Others are happy to oblige, but a mentor pulls her aside at the end and gives her a pep talk. "You're an attending now. You need a deeper bench." She hands Meredith her list of tested babysitters. Treasure. She's about to build a village. That will mean being vulnerable and asking for help and depending on a wider community and missing some really great stuff. It's not right for everybody, but it's right for her. And it will be right for her daughter, too.
Today Jasper is napping in the pack 'n' play in the basement so I can have a meeting upstairs. And he loves it - his basement den. Monday and Tuesday I will have to pry him from my body and leave him at daycare for 8 hours. That hurts, but not for long. I'm the parent who stands outside the toddler room faux-checking my email until he stops crying, then sneaks a peek at her happy little boy who's tears are suddenly gone. Within two minutes, he's moved on. He's playing with fabulous toys and exploring with friends and giving kisses away like candy in a parade. Once I see that resilience, I head outside ready to do a little ass-kicking myself.

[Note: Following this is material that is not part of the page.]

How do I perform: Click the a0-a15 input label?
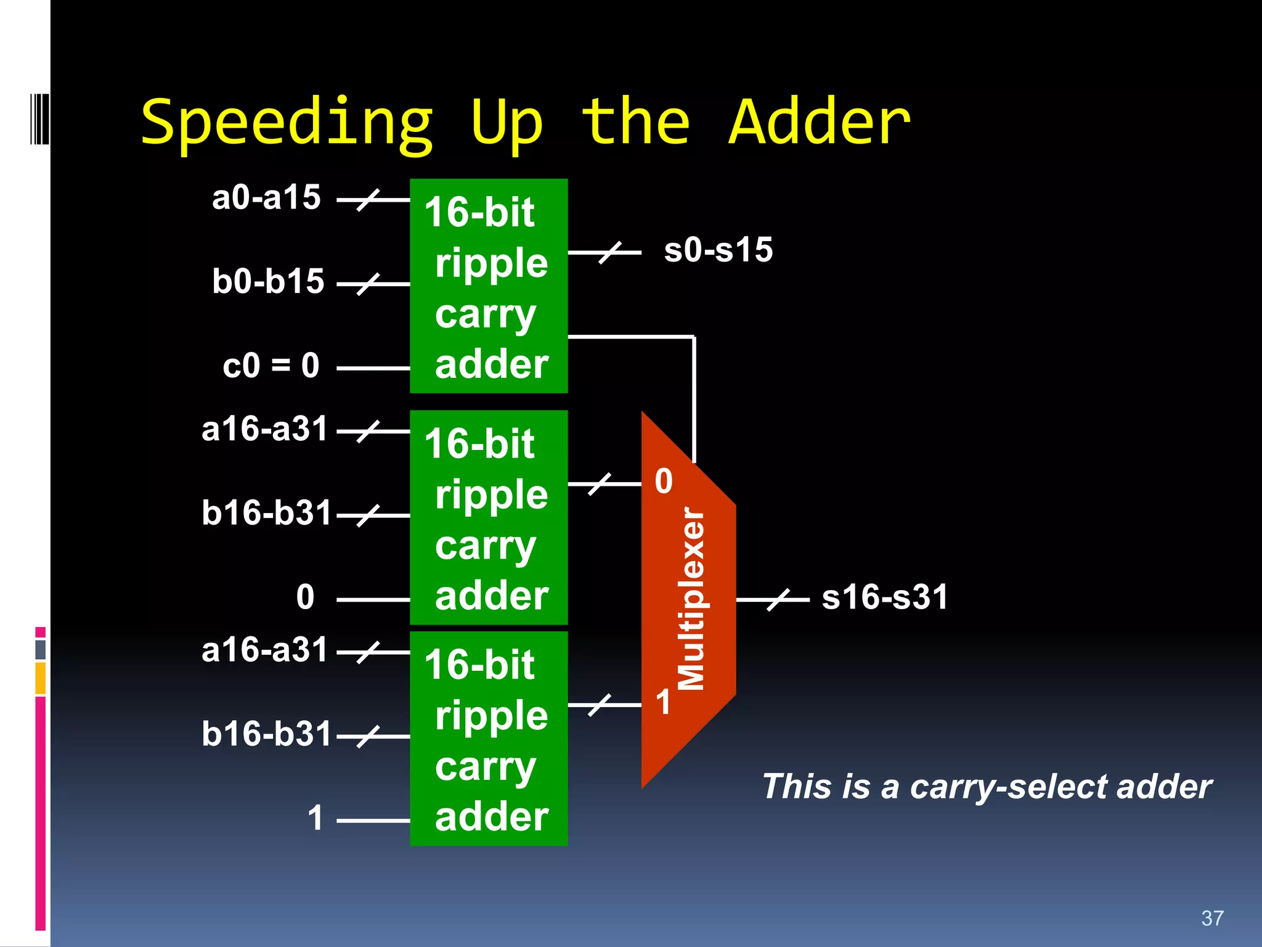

I miss him completely about two nights each week. I'm at meetings or the community dinner or recovery worship. I have to wait until morning to see his eyes - signs of unbound forgiveness and proof that daycare is actually really awesome. That's two nights excluding a social life, so I have trouble choosing time with friends and hair appointments over legos and bath toys.
We have three clutch babysitters. I won't give their numbers to just anyone. They have saved my life on more than one occasion. They inspire me to put eye shadow and heels on. I want to look fabulous while I spend $12/hour in addition to whatever the heck I'm doing out of the house. I'm just glad I don't have Goldfish in my purse while I do it.

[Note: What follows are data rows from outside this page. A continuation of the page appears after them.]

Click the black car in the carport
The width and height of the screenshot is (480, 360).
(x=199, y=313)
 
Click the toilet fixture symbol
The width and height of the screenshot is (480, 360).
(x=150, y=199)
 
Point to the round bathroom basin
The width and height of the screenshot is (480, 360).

Our village is too massive to name here. There are brothers and sisters and godparents and friends and aunties who make this hectic life possible. Matt and I were both working on Halloween. Three households were willing to watch my Spiderman during the Trick or Treat hours. That's wide grace.
I choose the tears at daycare and the gushing grandparents and my sweet Fridays off with Jasper - just the two of us. I choose a career that means sudden hospital visits and a husband who travels, doing what he loves. That same career invites me to work from home when he is sick and a nursery filled with toys for him during next Tuesday's evening meeting. I choose this little house that bursts with love and fellow villagers seven days a week. I choose all of these things. I am blessed and a blessing. And so is Jasper.
I am still being helped more than I am helping other moms. Sometimes that is the imbalance that discourages me most of all. I am antsy to pass on all the mercy I've received in these first two years of mamahood. But I do believe that the very best help I can give a fellow mom is to be present as she's working out her own choices. I can listen well and I can celebrate the ones that she chooses. No concern. No devil's advocate. No judgment.
And in a small way, I am becoming part of her village - cheering her on and making room for her to do some ass kicking of her own.
Now if you'll excuse me, my 1:00pm meeting just arrived.